At a meeting held on October 10, 2023, the Pioneer board unanimously (i) determined that the Merger Agreement and the transactions contemplated thereby, including the Merger, are fair to and in the best interests of Pioneer and its stockholders, (ii) approved, adopted and declared advisable the Merger Agreement and the transactions contemplated thereby, including the Merger, in accordance with the requirements of the DGCL and (iii) resolved to recommend adoption of the Merger Agreement by the stockholders of Pioneer.

The Pioneer board accordingly unanimously recommends that Pioneer stockholders vote “FOR” the proposal to adopt the Merger Agreement, as disclosed in this proxy statement/prospectus, particularly the related narrative disclosures in “The Merger” and “The Merger Agreement” beginning on pages 49 and 78, respectively, of this proxy statement/prospectus, and the copy of the Merger Agreement attached as Annex A to this proxy statement/prospectus.

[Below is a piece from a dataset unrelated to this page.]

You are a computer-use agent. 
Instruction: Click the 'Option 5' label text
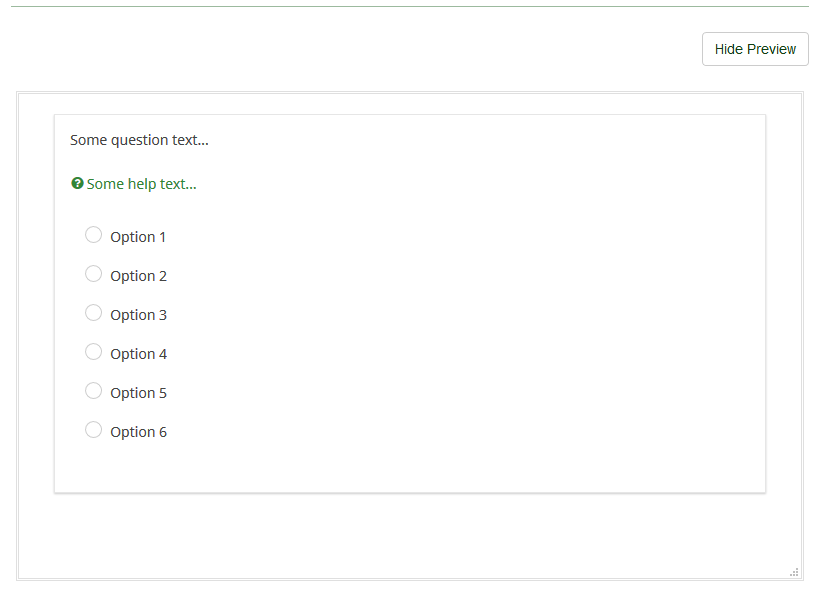[x=138, y=393]

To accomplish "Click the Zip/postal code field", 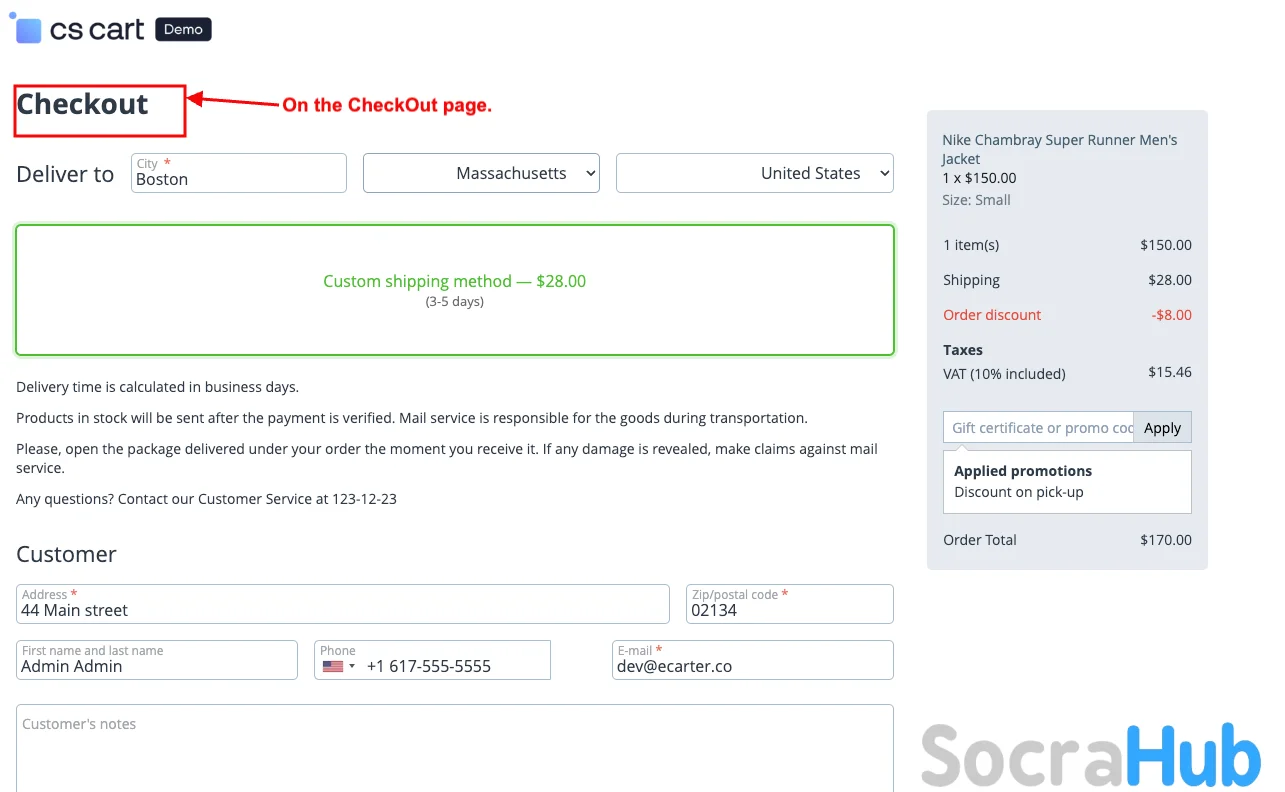I will pos(789,609).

The Merger cannot be completed without the affirmative vote, at the Special Meeting (via the Pioneer meeting website) or by proxy, of holders of a majority of the outstanding shares of Pioneer common stock on the Pioneer record date and entitled to vote thereon. The required vote is based on the number of outstanding shares—not the number of shares actually voted. The failure of any Pioneer stockholder to submit a vote (i.e., by not submitting a proxy and not voting at the Special Meeting) and any abstention from voting by a Pioneer stockholder will have the same effect as a vote “AGAINST” the Merger Agreement Proposal. Because the Merger Agreement Proposal is non-routine, brokers, banks and other nominees do not have discretionary authority to vote on the Merger Agreement Proposal, and will not be able to vote on the Merger Agreement Proposal absent instructions from the beneficial owner of any Pioneer shares held of record by them. As a result, a broker non-vote will have the same effect as a vote “AGAINST” the Merger Agreement Proposal.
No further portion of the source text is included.